:: Textausschnitt
Bernhard Paul: Wir haben nie viele Tiere gehabt, aber sie ganz aus dem Programm zu nehmen, war ein Riesenwagnis, denn damals war der Zirkus eng mit Tieren verbunden. Ich brauchte also Ersatz. Eine New Yorker Show hat mich inspiriert, mit Hologrammen zu experimentieren. Seitdem laufen wieder Elefanten und Pferde durch die Manege und ab und zu schwimmt auch ein Goldfisch vorbei. Die Abkehr von echten Tieren war weltweit eine Sensation in der Zirkuslandschaft. In China können Schüler die Geschichte sogar in einem Schulbuch lesen.
Nur in Deutschland war das Echo verhalten. Umwelt- und Tierschützer haben uns mit Dankesbriefen überschüttet. Aber die Presse hat uns erst mal links liegen lassen. Erst viel später wurden wir für die Tier-Hologramme mit dem ersten deutschen Nachhaltigkeitspreis Design ausgezeichnet. Das Publikum war von Anfang an begeistert. Die Zeiten ändern sich, das muss man als Unternehmer immer im Auge behalten. Und das ist hier gelungen.
CityNEWS: Apropos Tiere: Wie tierfrei ist das Gastronomie-Angebot?
Bernhard Paul: Wir bieten mittlerweile auch vegane Burger an. Die klassische Bratwurst wird es trotzdem weiter geben. Dogmatisch wollen wir nicht werden.
So CO2-frei und nachhaltig wie möglich
CityNEWS: Wie CO2-frei ist Roncalli?
Bernhard Paul: Wir vermeiden CO2, wo es geht. So steuern wir pro Jahr nur fünf Orte an und nicht 50, wie viele andere. Unser Equipment transportieren wir nicht mit Sattelschleppern, sondern seit über 40 Jahren rollen unsere 100-jährigen Wagen über die Schiene, angetrieben von Ökostrom. Und das, obwohl uns vonseiten der Bahn immer wieder Steine in den Weg gelegt werden.
CityNEWS: Was meinen Sie?
Bernhard Paul: Die Bahn hat bereits vielerorts Verladebahnhöfe stillgelegt. Jetzt müssen wir in Vororten ausladen, das ist umständlich und teuer. Um hier unabhängig zu werden, sind wir dabei, eine eigene Verladerampe auf Rädern zu konstruieren.
CityNEWS: Ab wann werden Sie klimaneutral wirtschaften?
Bernhard Paul: Klimaneutralität ist ein großes Wort. Wir vermeiden Plastik, fahren Bahn, filtern die Luft, aber es braucht auch Energie, um zum Beispiel die neue Klimaanlage zu betreiben, damit sich die Menschen bei uns sicher fühlen. Als Wirtschaftsunternehmen müssen wir Prioritäten setzen. Dennoch ist Nachhaltigkeit ein wichtiger Bestandteil unserer Unternehmenswerte.
CityNEWS: Wo haben Sie sich in der Corona-Pause in puncto Nachhaltigkeit verbessern können?
::::
:: Gegebene Daten
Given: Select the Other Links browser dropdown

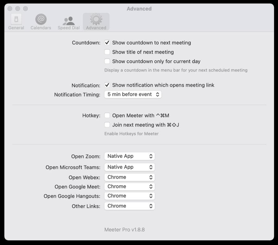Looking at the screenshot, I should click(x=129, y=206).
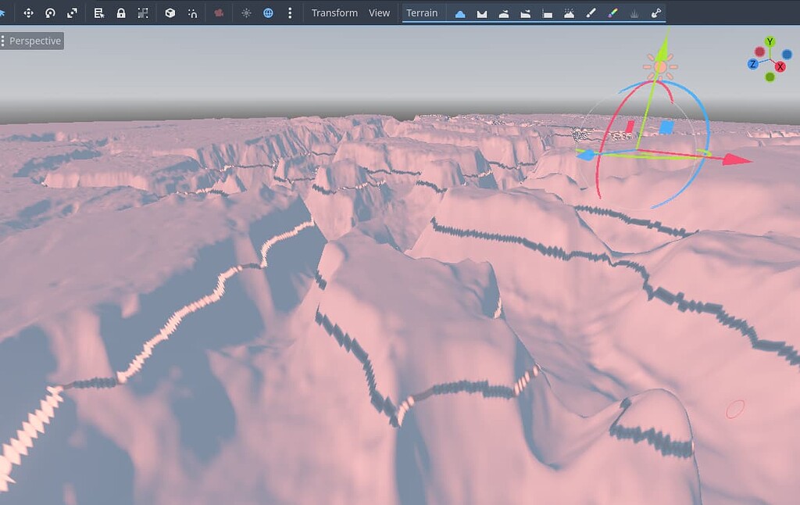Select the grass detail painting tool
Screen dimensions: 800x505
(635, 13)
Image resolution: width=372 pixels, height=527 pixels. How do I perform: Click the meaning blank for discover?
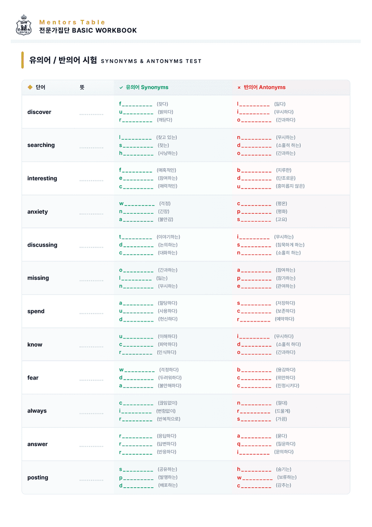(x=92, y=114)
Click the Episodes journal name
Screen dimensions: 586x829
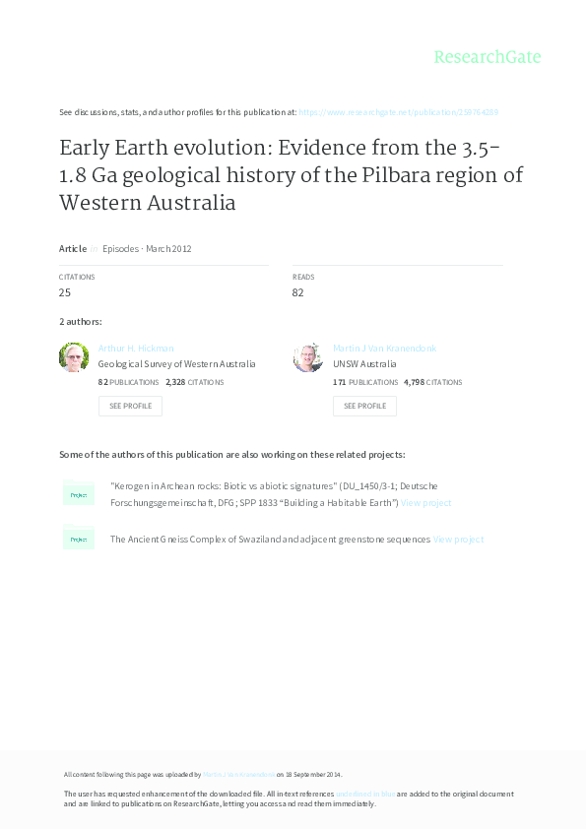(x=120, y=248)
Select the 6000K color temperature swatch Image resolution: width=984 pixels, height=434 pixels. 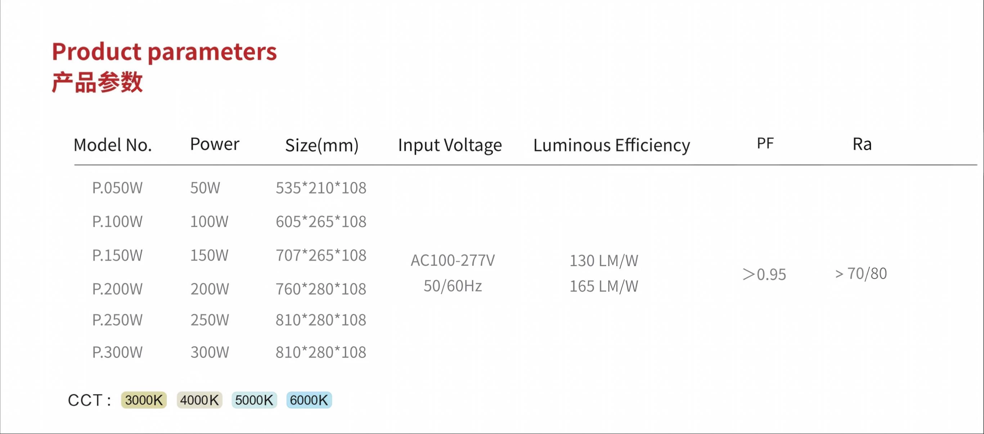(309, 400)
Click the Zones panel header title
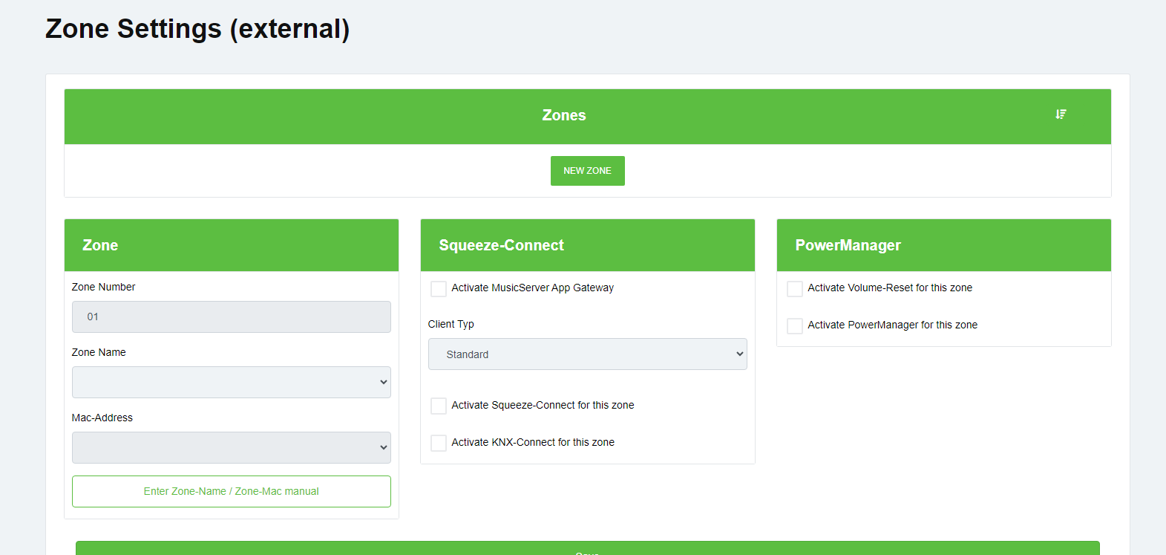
::::
:: Gegebene Daten
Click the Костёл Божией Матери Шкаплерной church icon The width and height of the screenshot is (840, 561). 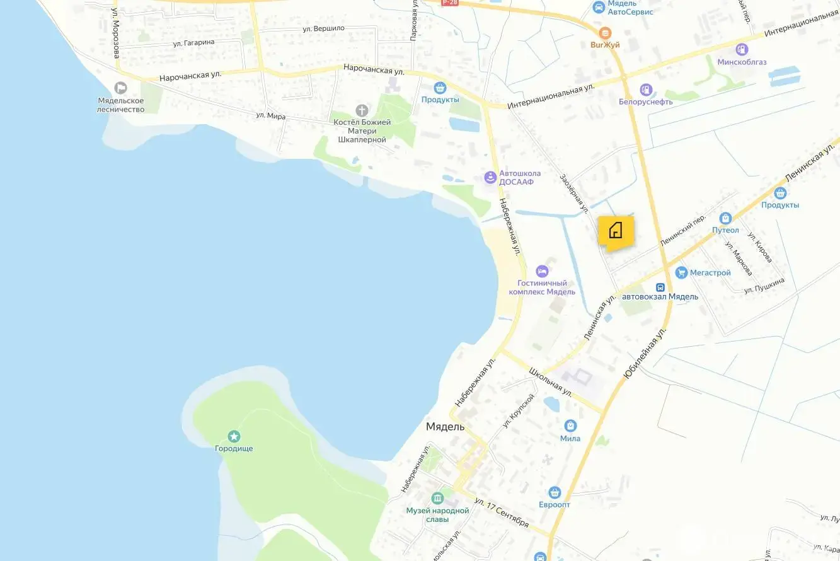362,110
::::
:: Gegebene Daten
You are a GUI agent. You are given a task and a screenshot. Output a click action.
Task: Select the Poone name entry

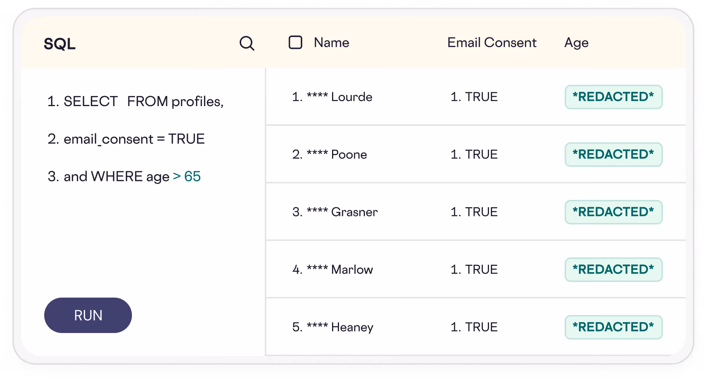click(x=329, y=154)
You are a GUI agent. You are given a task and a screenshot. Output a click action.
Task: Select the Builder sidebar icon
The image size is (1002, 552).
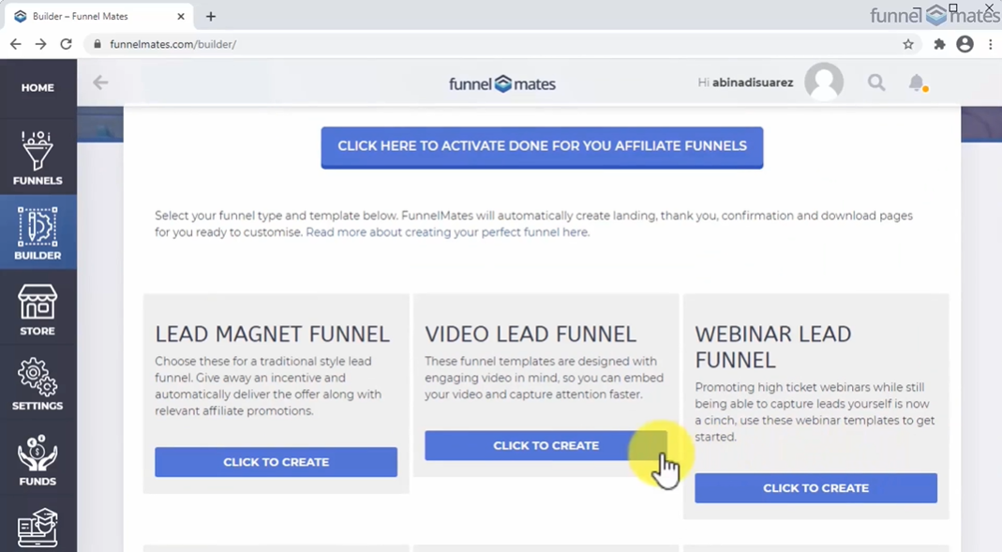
::::
▸ **Ihre Aufgaben**
1 – Erklären Sie in ein bis drei Sätzen anhand des Textausschnitts, warum Roncalli eine eigene Verladerampe auf Rädern konstruiert.
2 – Geben Sie den Teil des Textausschnitts wörtlich wieder, der mit den Worten „Bernhard Paul: Wir vermeiden“ beginnt und mit „Weg gelegt werden.“ endet.

▸ **Lösungen**
1 – Die Bahn hat vielerorts Verladebahnhöfe stillgelegt. Deshalb muss Roncalli in Vororten ausladen, was umständlich und teuer ist. Mit der eigenen Verladerampe auf Rädern will der Zirkus davon unabhängig werden.

2 –
Bernhard Paul: Wir vermeiden CO2, wo es geht. So steuern wir pro Jahr nur fünf Orte an und nicht 50, wie viele andere. Unser Equipment transportieren wir nicht mit Sattelschleppern, sondern seit über 40 Jahren rollen unsere 100-jährigen Wagen über die Schiene, angetrieben von Ökostrom. Und das, obwohl uns vonseiten der Bahn immer wieder Steine in den Weg gelegt werden.